- Developer: Sirius Software
- Publisher: Fox Video Games
- Designer: Mark Turmell
- Programmer: Grady Ward
- Platform: Atari 2600
- Release: NA: September 1982;
- Genre: Multidirectional shooter
- Mode: Single-player

= Beany Bopper =

1982 video game

Gameplay of Beany Bopper

Beany Bopper is a 1982 multidirectional shooter video game developed by Sirius Software and published by 20th Century-Fox Games for the Atari 2600.

==Gameplay==
The player controls the "bopper", which is a ball that traverses a playing field with rectangular obstacles in it, and is tasked with preventing "beanies" (so called because they wear propeller beanie hats) from reaching the bottom of the screen.
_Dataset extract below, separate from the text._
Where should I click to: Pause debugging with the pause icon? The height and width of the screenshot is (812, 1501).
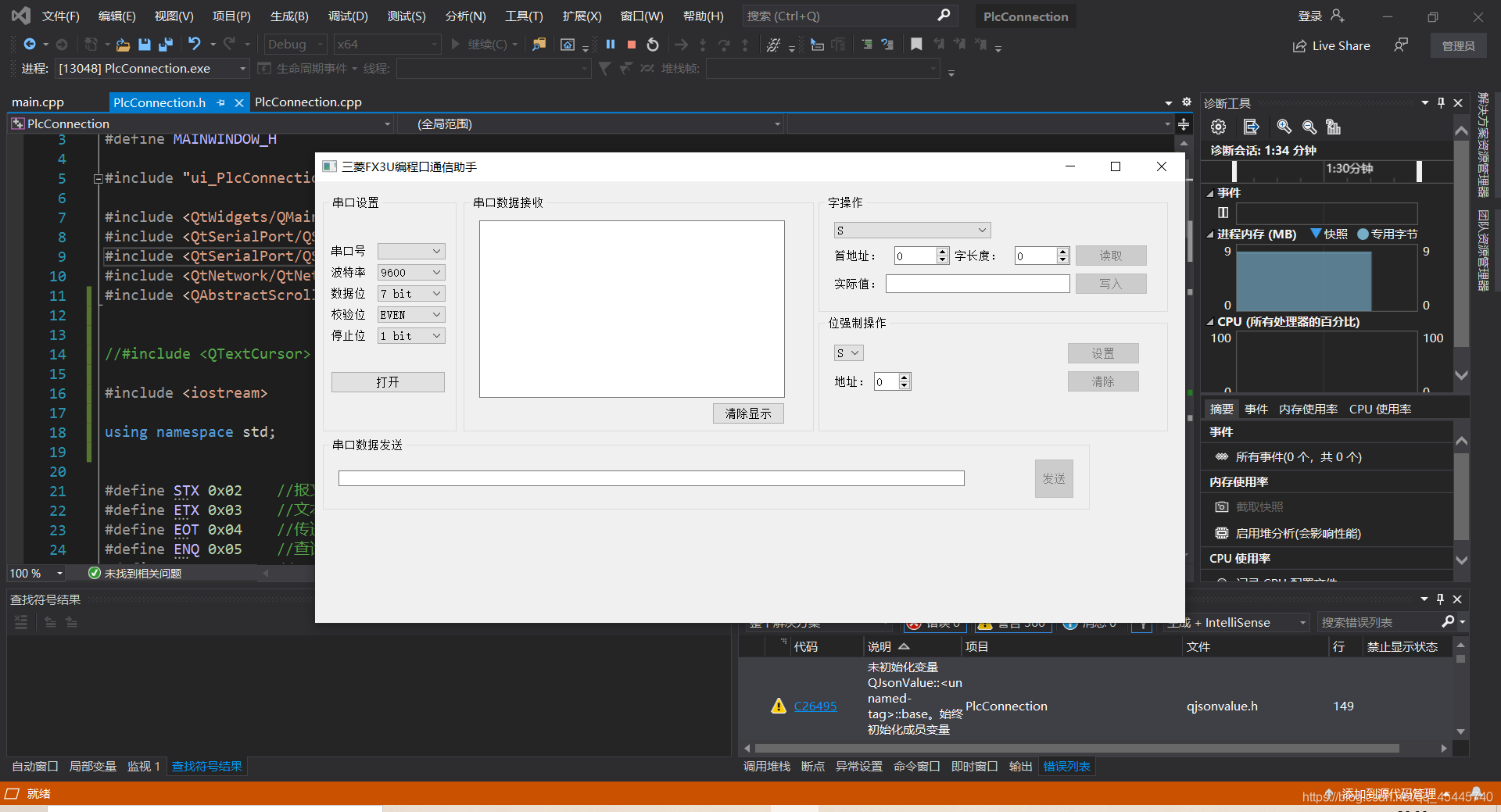pos(610,45)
To do this the player must shoot the "beanies" with a stun-gun that can pivot through 360 degrees, and then touch them to capture them. Two play-modes are possible: a first in which the "beanies" can not move through the obstructions, and a second in which they can. Objects fall from the top of the screen that can be collected by the player for additional points. Once sufficient "beanies" have been captured, "Bouncing Orange Eyes" start bouncing around the play-area that must be avoided.
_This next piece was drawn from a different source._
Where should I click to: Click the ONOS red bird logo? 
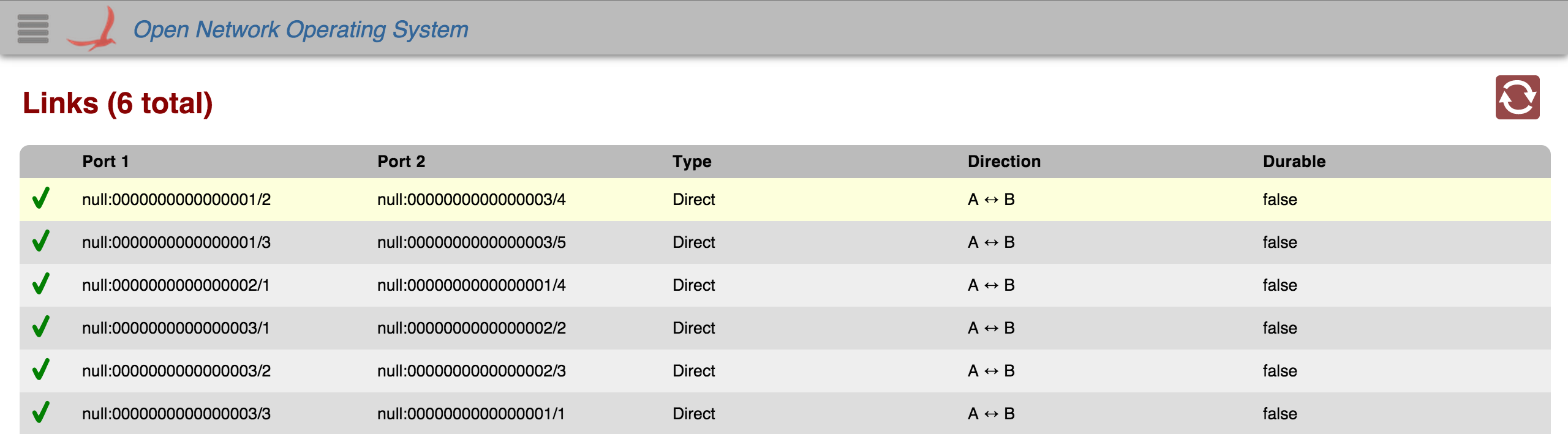(x=92, y=29)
==Development and release==
Initial design for the game was done by Mark Turmell, then twenty years old. It was programmed by Grady Ward. Launch of the game was accompanied by a television advertising campaign which portrayed a boy being absorbed into the electronic world of the game. The game was part of a series of games launched by 20th Century-Fox for the Atari 2600, which included Deadly Duck, Worm War I, and Fast Eddie.

==Reception==
Writing in Electronic Fun With Computers and Games in March 1983, Ed Hulse praised the game as offering "a lot of enjoyment" and being very challenging. Writing retrospectively in 2011, Brett Weiss criticised the game as having excessively simplistic graphics and sound and having game-play that was "limited in scope".